Managing the workforce through the Circuit Breaker ‘was very tense’, he said, especially when there was a surge of cases amongst migrant workers. The firm has their own worker dormitory and that period proved to be a ‘real scare’. Luckily, all of their employees were tested and cleared of any infection.
That wasn’t all – the MCO was also put in place concurrently, which was a further hit to the business. A large group of their Malaysian workers couldn’t cross the border at the time and the business was effectively ‘stuck’.
“Adaptability was really quite key for us to be able to do business well over the last eight to nine months,” he said. “And I'll just talk about two areas: one is communication, the other one is on leadership.
“When Malaysia implemented the MCO and a large group of Malaysians couldn’t come in, we had to adapt at the time and had to make do with whoever we had.
“In the workers’ dormitories, we also had a lot of testing and people were anxious. Our workforce was also anxious about the infectious disease control measures that we had to comply with.
“I feel that communication and leadership are two very key things that we have done over this period.”
He added that it’s important to not just communicate about ‘what we are going to do’, but it’s also a lot about ‘why are we doing this or that’.
“When you start to communicate with a big group of people in a very fast manner, we find it is important to communicate the purpose,” he said.
“Some of the measures we take are unprecedented and people cannot understand why we were doing this or that. Then, when we talk about what we needed to do, we also need to be flexible.
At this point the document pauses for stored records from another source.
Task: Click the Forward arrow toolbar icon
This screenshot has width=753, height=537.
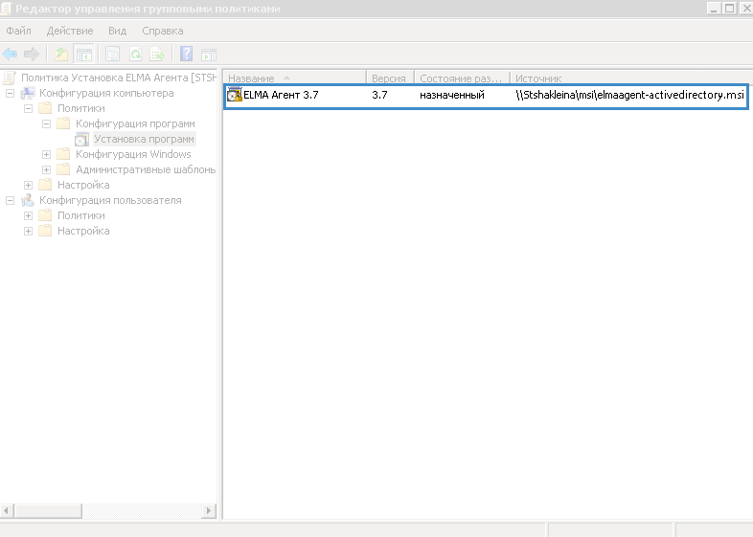Action: [32, 54]
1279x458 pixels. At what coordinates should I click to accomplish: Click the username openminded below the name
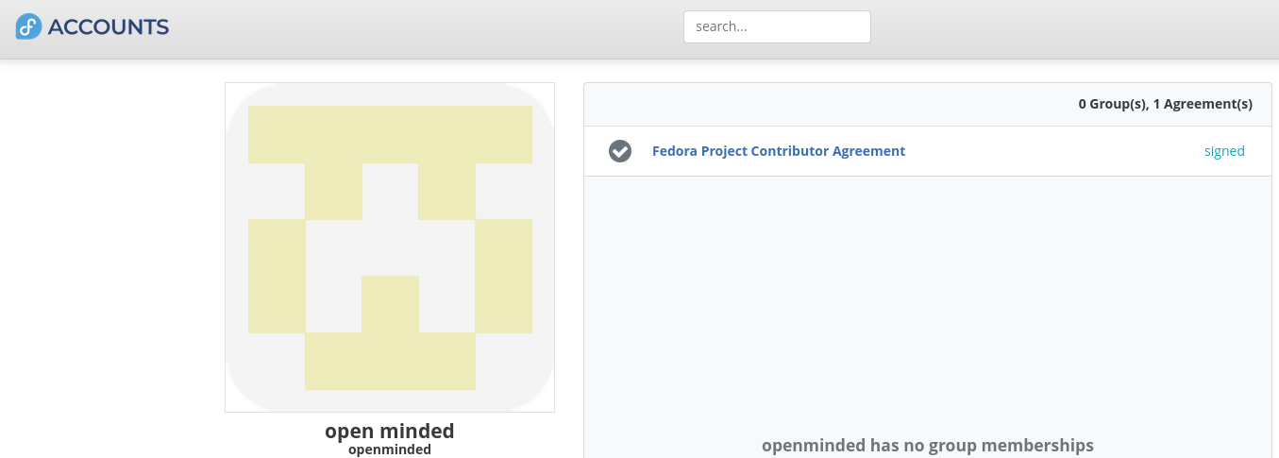(390, 450)
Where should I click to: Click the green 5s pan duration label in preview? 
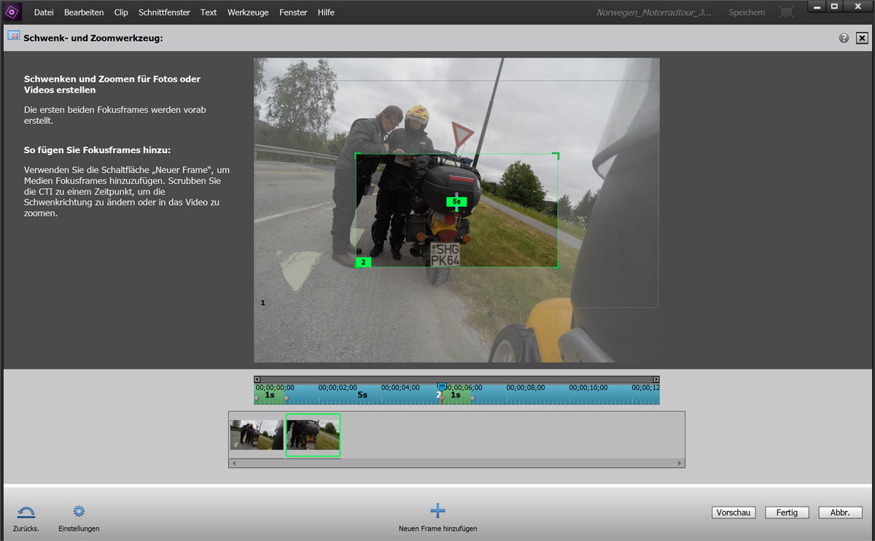456,201
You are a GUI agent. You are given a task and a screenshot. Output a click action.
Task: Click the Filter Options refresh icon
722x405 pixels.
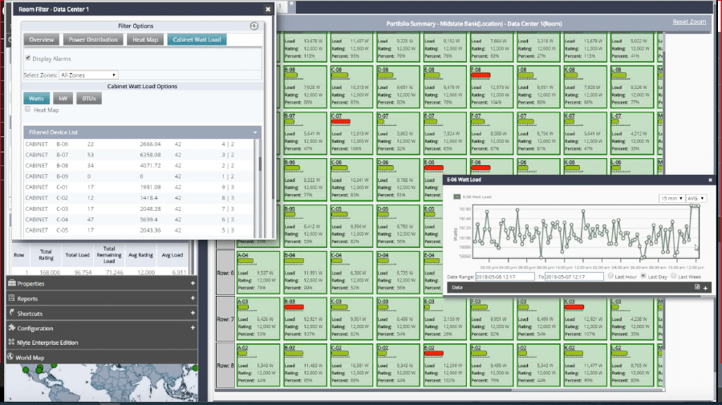(254, 26)
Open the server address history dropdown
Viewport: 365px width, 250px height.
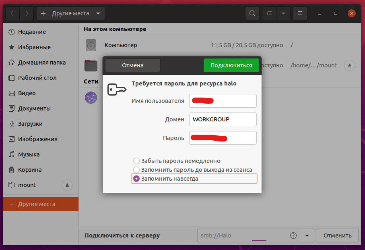pos(307,235)
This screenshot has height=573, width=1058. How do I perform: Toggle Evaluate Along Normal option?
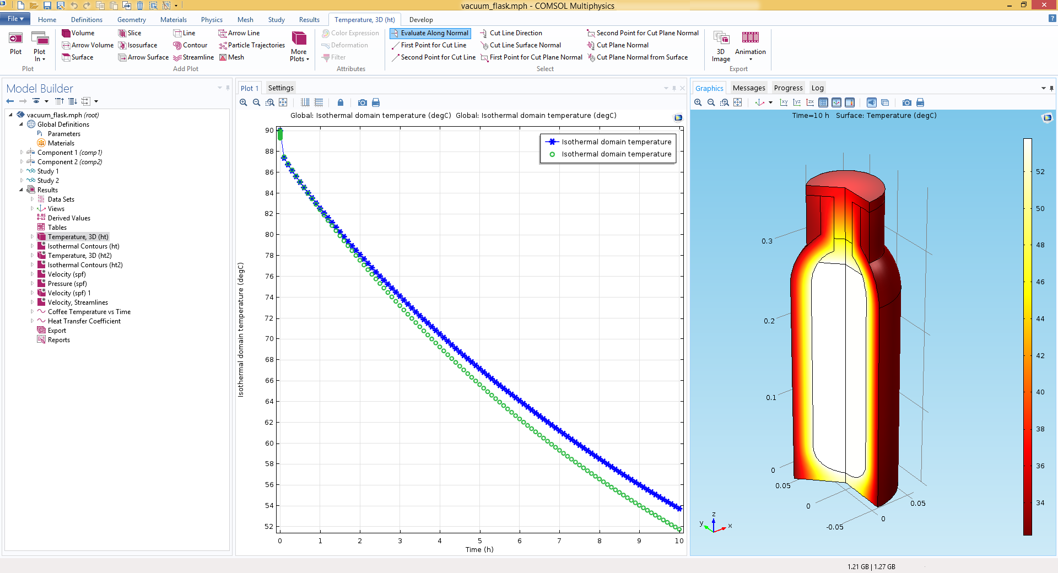pyautogui.click(x=430, y=33)
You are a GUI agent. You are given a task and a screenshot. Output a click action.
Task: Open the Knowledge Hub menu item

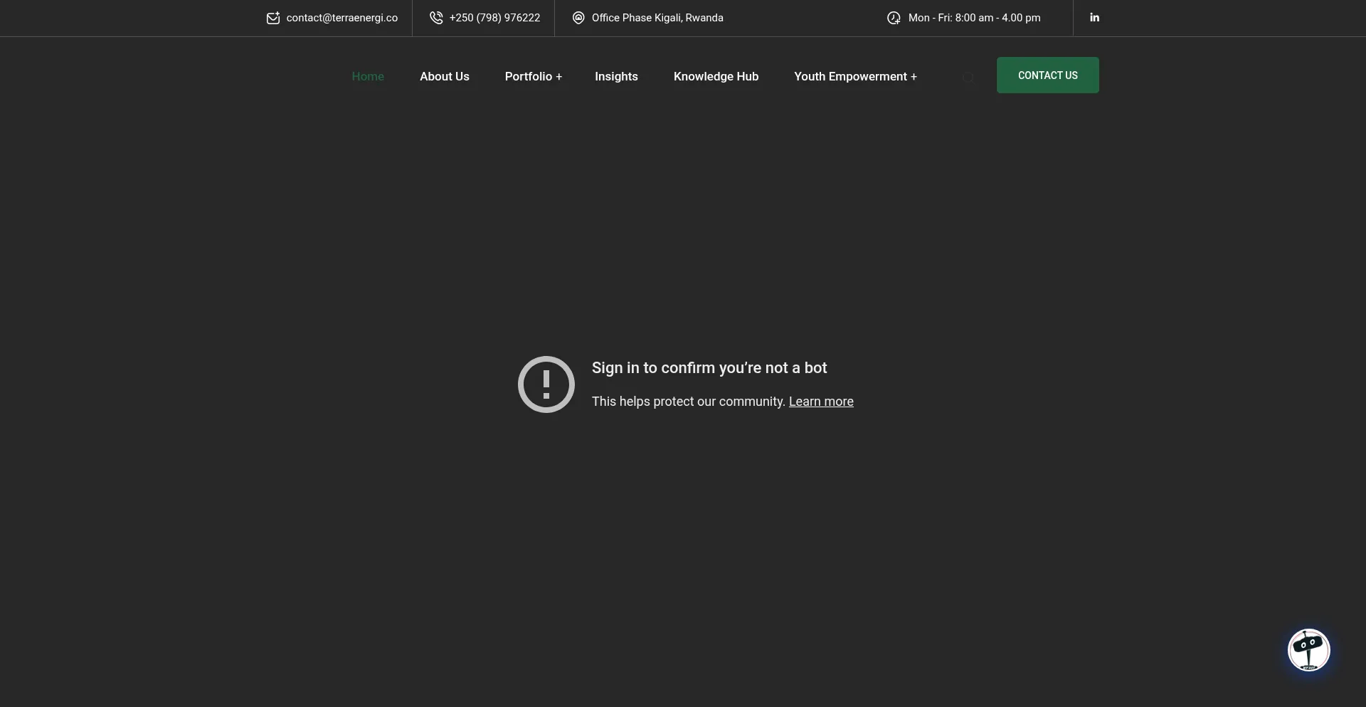coord(716,76)
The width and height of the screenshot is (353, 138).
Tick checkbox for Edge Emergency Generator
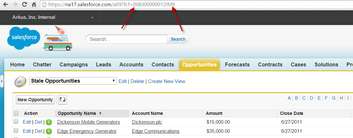point(16,131)
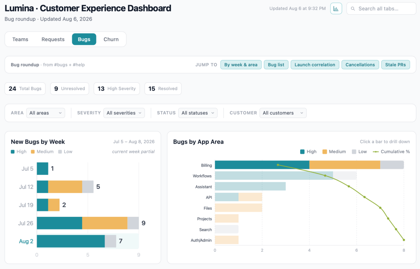Select the Aug 2 week bar

coord(76,241)
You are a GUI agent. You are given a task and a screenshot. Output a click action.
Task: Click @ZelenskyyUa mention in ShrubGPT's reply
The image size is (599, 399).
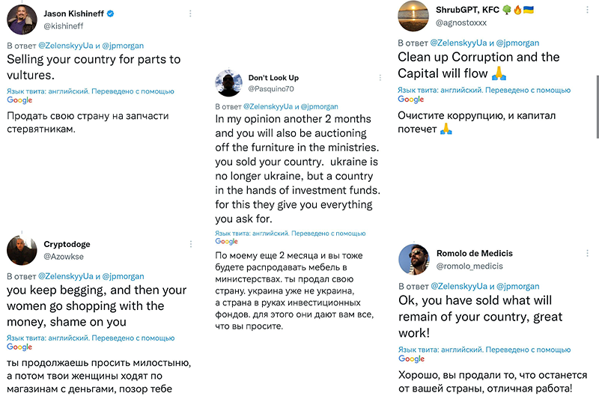[458, 43]
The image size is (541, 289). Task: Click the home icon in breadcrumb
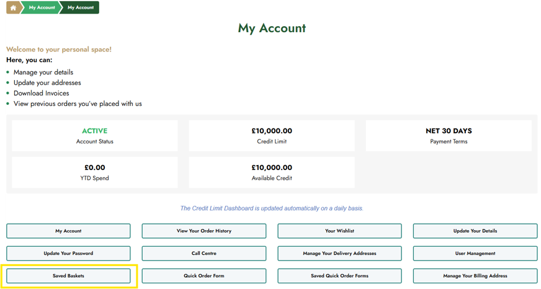click(x=13, y=7)
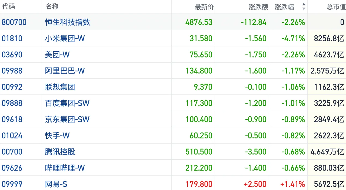
Task: Open 京东集团-SW stock name
Action: pos(67,119)
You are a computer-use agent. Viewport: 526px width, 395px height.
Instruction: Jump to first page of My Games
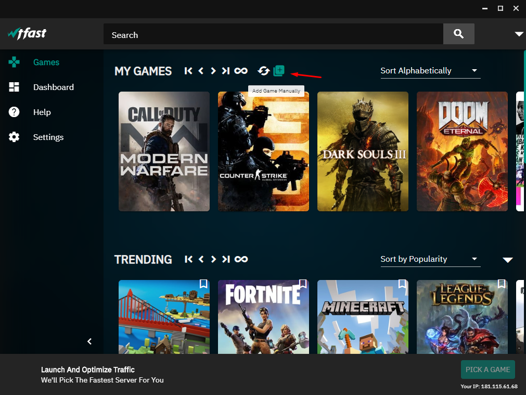point(188,71)
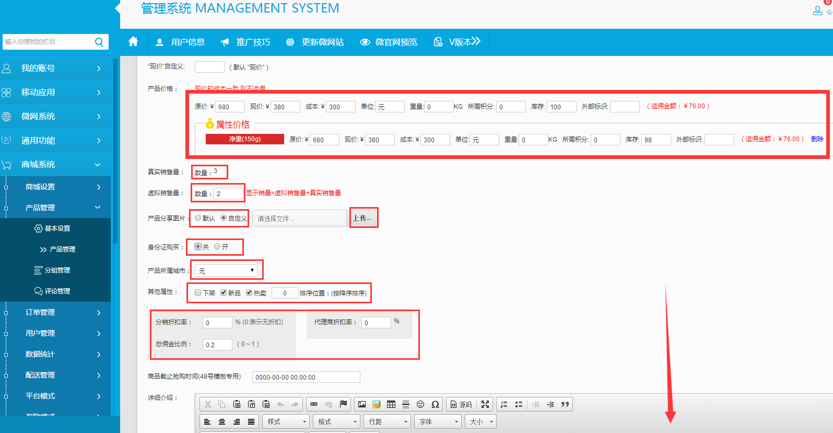Open 分组管理 in the sidebar menu

pyautogui.click(x=57, y=270)
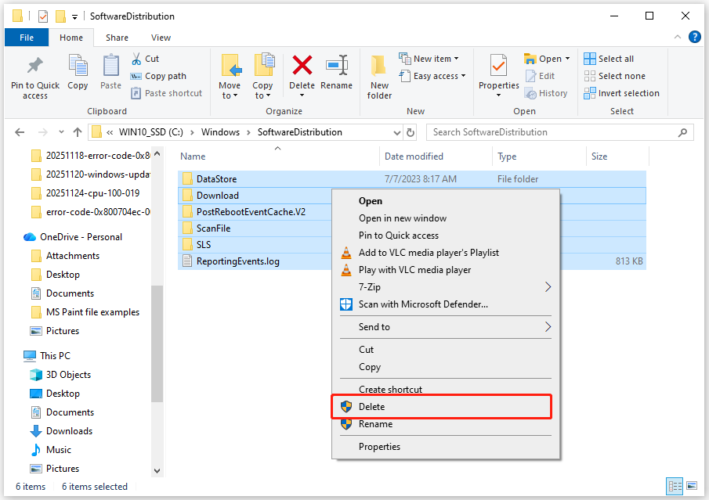
Task: Create a New folder from the ribbon
Action: 378,74
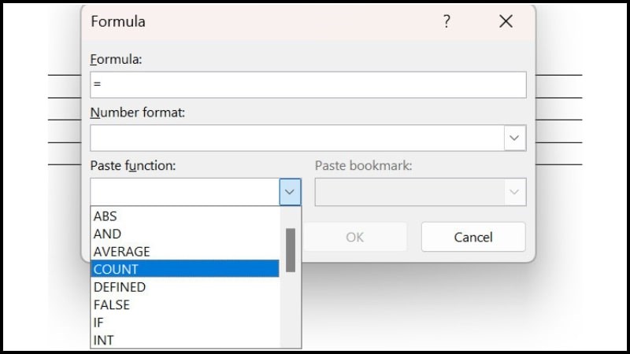Click the Paste function text box

click(185, 192)
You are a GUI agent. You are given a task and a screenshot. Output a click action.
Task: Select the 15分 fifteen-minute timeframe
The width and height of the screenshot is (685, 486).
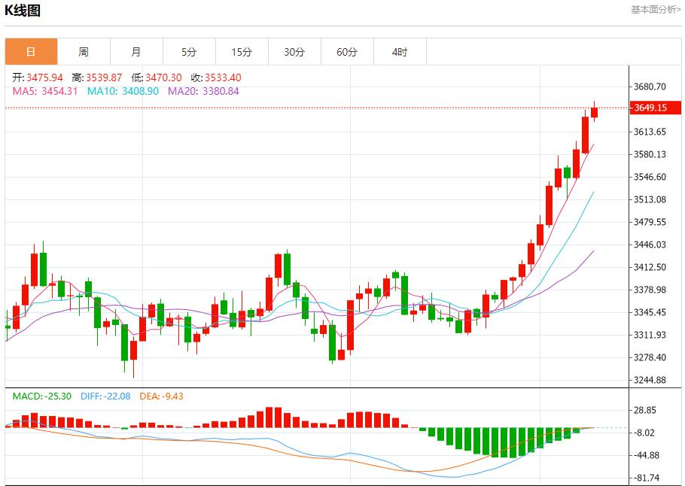242,51
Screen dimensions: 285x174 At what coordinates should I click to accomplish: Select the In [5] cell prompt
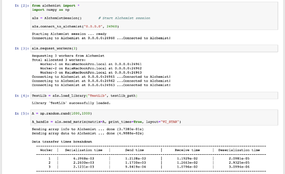[x=21, y=114]
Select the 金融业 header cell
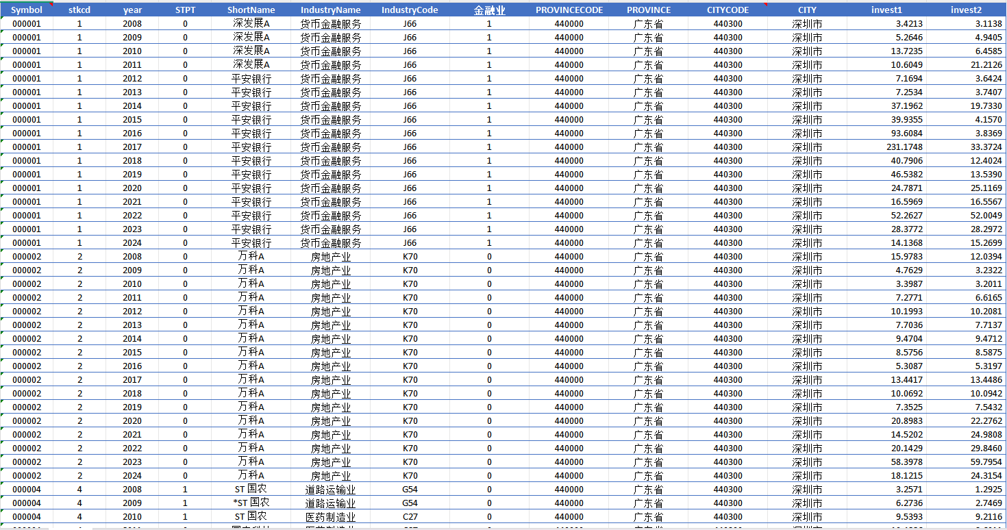Screen dimensions: 1007x530 [x=489, y=10]
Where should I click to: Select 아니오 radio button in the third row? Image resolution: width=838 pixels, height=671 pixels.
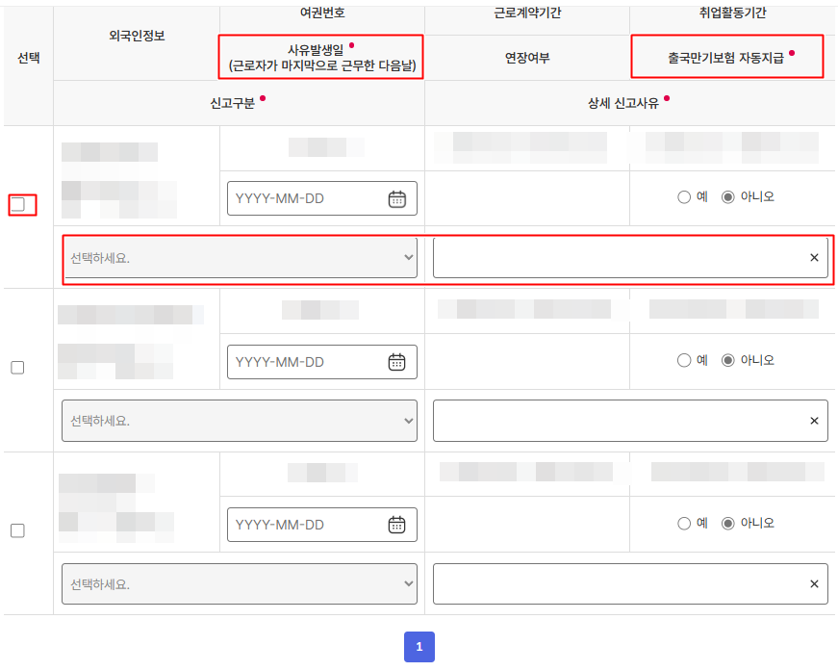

“And it’s also about calming nerves. I will say April, May and June were very critical. Calming nerves, providing assurance to our people, and building confidence in our people were very crucial.”
Leadership, on the other hand, had to step up and ‘must lead by example’, be authentic, be confident and align with the decisions agreed upon by the management. He also believes that leaders ‘must understand the intention very well’.
“As HR, we need to know exactly what’s going on,” he said. “How our people are feeling.
“Adjust our policies and measures quite flexibly, while constantly listening to people. Because a lot of the things that we do, a lot of policies that we had pre-COVID, some of them are actually totally irrelevant.
“We have to make decisions quite quickly, so that it assures our workers. It’s an unprecedented time – we have to make decisions very quickly to adjust with the situation.”